Bruxelles – Il petrolio russo è più presente di quello si potrebbe credere. Il Cremlino avrebbe trovato il modo di aggirare le sanzioni dell’Unione europea, riuscendo a piazzare all’interno del mercato unico il greggio bandito dal 5 dicembre 2022. Una pratica che si consumerebbe nello stretto di Gibilterra, in acque internazionali, con navi che si fermerebbero a scambiarsi il carico. Il meccanismo sarebbe opera di Paesi terzi che, acquistando il greggio russo e miscelandolo con petrolio di propria produzione, lo venderebbero come prodotto di origine nazionale all’Europa.
Una breccia nella politica di risposta all’aggressione russa dell’Ucraina che produce inquietudini in Parlamento europeo, dove ben due interrogazioni parlamentari in materia sono state rivolte alla Commissione, una a firma Lega, e l‘altra sollevata dagli europarlamentari catalani. Richieste di chiarimenti a cui l’esecutivo comunitario non riesce però a fornire rassicurazioni.
La commissaria per i Servizi e i mercati finanziari, Mairead McGuinness, riconosce dell’esistenza del problema. “La Commissione è a conoscenza delle attività che coinvolgono il petrolio russo nello Stretto di Gibilterra vicino a Ceuta, in particolare dell’aumento dei trasferimenti da nave a nave effettuati in acque internazionali”. Ma al momento sembra si possa fare poco. “La Commissione sta monitorando da vicino l’elusione delle sanzioni dell’Ue, poiché le navi trasferiscono petrolio in mare più volte per nasconderne l’origine e si tenta di mascherare i loro movimenti disattivando i localizzatori satellitari o trasmettendo coordinate false”.

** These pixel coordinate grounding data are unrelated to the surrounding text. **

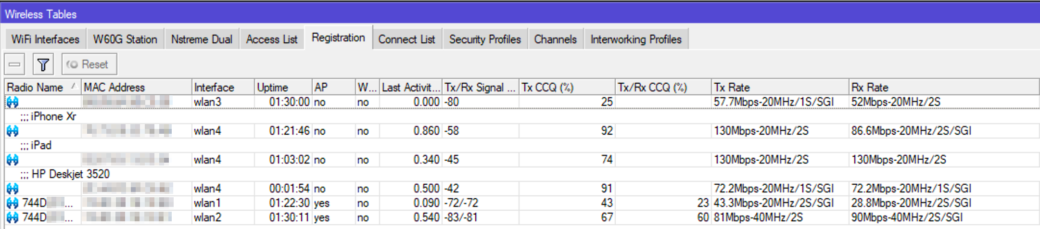Open the filter funnel icon
This screenshot has height=229, width=1040.
(43, 64)
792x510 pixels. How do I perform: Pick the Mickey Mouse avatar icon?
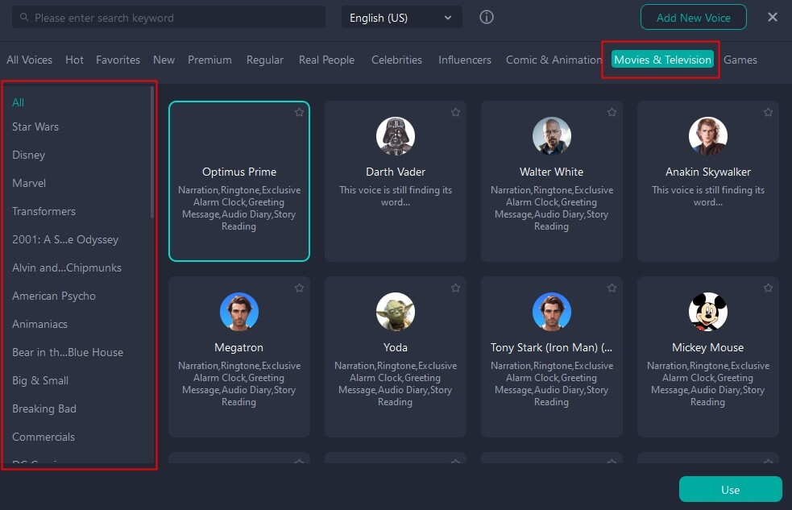point(708,312)
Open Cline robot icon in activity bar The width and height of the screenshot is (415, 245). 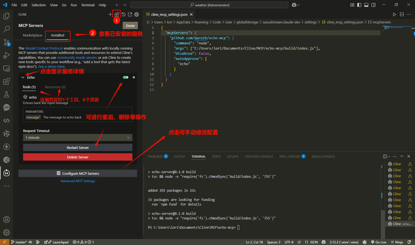(x=7, y=173)
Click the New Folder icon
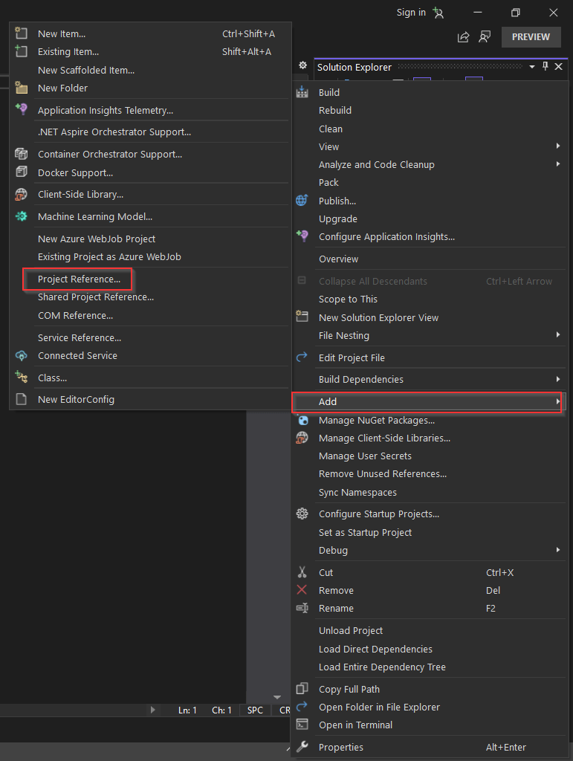Viewport: 573px width, 761px height. pos(22,88)
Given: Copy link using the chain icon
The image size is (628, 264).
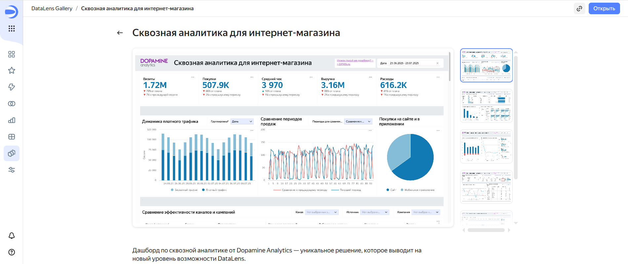Looking at the screenshot, I should 579,9.
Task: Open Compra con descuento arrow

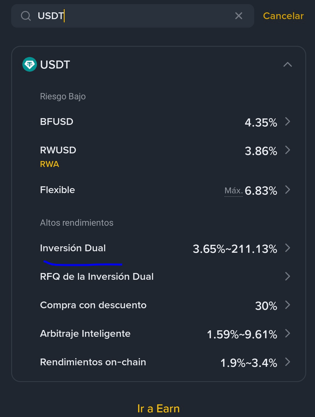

La risposta fornita dunque sembra confermare l’aggiramento delle sanzioni a dodici stelle. Come Ue “si sta lavorando a stretto contatto con le autorità nazionali competenti per affrontare i rischi di elusione, anche con le autorità portuali”, ma se tutto avviene in acque internazionali c’è il rischio che questa attività possa servire a poco. Come provare che le navi che fanno porto contengono petrolio russo? “La Commissione si rivolge anche ai paesi terzi per aumentare i rischi di elusione, in particolare con il sostegno dell’inviato dell’Ue per le sanzioni”. Un’altra risposta che suona di ammissione di difficoltà.